Task objective: Nothing other than an exact copy of the records should be returned.

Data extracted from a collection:
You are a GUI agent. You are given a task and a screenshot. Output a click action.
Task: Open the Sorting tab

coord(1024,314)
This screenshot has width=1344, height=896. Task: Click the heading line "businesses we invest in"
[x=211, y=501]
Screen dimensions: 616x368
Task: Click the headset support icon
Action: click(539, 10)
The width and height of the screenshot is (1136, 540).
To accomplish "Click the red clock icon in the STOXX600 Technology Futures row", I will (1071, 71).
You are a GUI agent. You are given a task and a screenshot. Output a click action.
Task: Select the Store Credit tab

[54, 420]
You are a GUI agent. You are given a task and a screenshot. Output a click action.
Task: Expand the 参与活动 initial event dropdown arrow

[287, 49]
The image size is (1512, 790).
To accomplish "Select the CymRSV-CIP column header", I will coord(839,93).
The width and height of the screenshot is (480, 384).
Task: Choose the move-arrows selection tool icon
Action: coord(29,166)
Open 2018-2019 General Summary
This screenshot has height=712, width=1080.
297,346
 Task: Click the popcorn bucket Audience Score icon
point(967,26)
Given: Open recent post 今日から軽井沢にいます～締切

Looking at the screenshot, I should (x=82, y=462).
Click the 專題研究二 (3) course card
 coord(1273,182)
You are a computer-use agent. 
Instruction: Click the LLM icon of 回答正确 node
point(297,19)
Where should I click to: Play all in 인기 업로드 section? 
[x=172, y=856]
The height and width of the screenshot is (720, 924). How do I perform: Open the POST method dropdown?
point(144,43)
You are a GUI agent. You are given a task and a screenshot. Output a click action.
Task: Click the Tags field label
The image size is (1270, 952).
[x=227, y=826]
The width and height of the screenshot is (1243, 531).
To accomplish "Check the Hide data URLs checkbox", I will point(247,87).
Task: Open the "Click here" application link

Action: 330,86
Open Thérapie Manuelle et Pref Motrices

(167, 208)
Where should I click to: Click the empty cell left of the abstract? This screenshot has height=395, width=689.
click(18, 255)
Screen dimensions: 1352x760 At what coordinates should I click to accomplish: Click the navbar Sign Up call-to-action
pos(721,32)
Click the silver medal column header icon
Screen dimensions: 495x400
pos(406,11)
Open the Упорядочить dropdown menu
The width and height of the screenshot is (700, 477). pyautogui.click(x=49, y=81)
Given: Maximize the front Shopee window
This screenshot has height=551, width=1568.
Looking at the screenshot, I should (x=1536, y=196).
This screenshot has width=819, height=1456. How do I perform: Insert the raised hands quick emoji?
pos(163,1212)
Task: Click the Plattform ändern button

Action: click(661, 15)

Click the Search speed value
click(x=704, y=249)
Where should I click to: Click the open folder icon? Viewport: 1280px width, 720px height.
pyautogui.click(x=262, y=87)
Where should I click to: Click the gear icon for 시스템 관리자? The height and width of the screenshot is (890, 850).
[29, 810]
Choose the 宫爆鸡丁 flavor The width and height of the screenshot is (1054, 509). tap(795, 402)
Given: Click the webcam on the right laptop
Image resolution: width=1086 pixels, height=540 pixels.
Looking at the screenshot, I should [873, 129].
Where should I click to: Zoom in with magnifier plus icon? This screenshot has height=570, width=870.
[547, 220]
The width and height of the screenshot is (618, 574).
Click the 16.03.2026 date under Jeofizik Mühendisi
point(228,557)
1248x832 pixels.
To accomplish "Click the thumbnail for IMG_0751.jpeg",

Task output:
You are a GUI agent. You are given a task and a screenshot. Output a click action.
Task: Open the Sorting tab

coord(1024,314)
This screenshot has width=1344, height=896. Task: Click the heading line "businesses we invest in"
[x=211, y=501]
Screen dimensions: 616x368
Task: Click the headset support icon
Action: click(539, 10)
The width and height of the screenshot is (1136, 540).
To accomplish "Click the red clock icon in the STOXX600 Technology Futures row", I will (1071, 71).
You are a GUI agent. You are given a task and a screenshot. Output a click action.
Task: Select the Store Credit tab

[54, 420]
You are a GUI agent. You are given a task and a screenshot. Output a click action.
Task: Expand the 参与活动 initial event dropdown arrow

[287, 49]
The image size is (1512, 790).
To accomplish "Select the CymRSV-CIP column header", I will coord(839,93).
The width and height of the screenshot is (480, 384).
Task: Choose the move-arrows selection tool icon
Action: coord(29,166)
Open 2018-2019 General Summary
This screenshot has height=712, width=1080.
297,346
 Task: Click the popcorn bucket Audience Score icon
point(967,26)
Given: Open recent post 今日から軽井沢にいます～締切

Looking at the screenshot, I should (x=82, y=462).
Click the 專題研究二 (3) course card
 coord(1273,182)
You are a computer-use agent. 
Instruction: Click the LLM icon of 回答正确 node
point(297,19)
Where should I click to: Play all in 인기 업로드 section? 
[x=172, y=856]
The height and width of the screenshot is (720, 924). How do I perform: Open the POST method dropdown?
point(144,43)
You are a GUI agent. You are given a task and a screenshot. Output a click action.
Task: Click the Tags field label
The image size is (1270, 952).
[x=227, y=826]
The width and height of the screenshot is (1243, 531).
To accomplish "Check the Hide data URLs checkbox", I will point(247,87).
Task: Open the "Click here" application link

Action: 330,86
Open Thérapie Manuelle et Pref Motrices

(167, 208)
Where should I click to: Click the empty cell left of the abstract? This screenshot has height=395, width=689.
click(18, 255)
Screen dimensions: 1352x760 At what coordinates should I click to accomplish: Click the navbar Sign Up call-to-action
pos(721,32)
Click the silver medal column header icon
Screen dimensions: 495x400
pos(406,11)
Open the Упорядочить dropdown menu
The width and height of the screenshot is (700, 477). pyautogui.click(x=49, y=81)
Given: Maximize the front Shopee window
This screenshot has height=551, width=1568.
Looking at the screenshot, I should (x=1536, y=196).
This screenshot has width=819, height=1456. How do I perform: Insert the raised hands quick emoji?
pos(163,1212)
Task: Click the Plattform ändern button

Action: click(661, 15)

Click the Search speed value
click(x=704, y=249)
Where should I click to: Click the open folder icon? Viewport: 1280px width, 720px height.
pyautogui.click(x=262, y=87)
Where should I click to: Click the gear icon for 시스템 관리자? The height and width of the screenshot is (890, 850).
[29, 810]
Choose the 宫爆鸡丁 flavor The width and height of the screenshot is (1054, 509). tap(795, 402)
Given: Click the webcam on the right laptop
Image resolution: width=1086 pixels, height=540 pixels.
Looking at the screenshot, I should [873, 129].
Where should I click to: Zoom in with magnifier plus icon? This screenshot has height=570, width=870.
[547, 220]
The width and height of the screenshot is (618, 574).
Click the 16.03.2026 date under Jeofizik Mühendisi
point(228,557)
1248x832 pixels.
To accomplish "Click the thumbnail for IMG_0751.jpeg",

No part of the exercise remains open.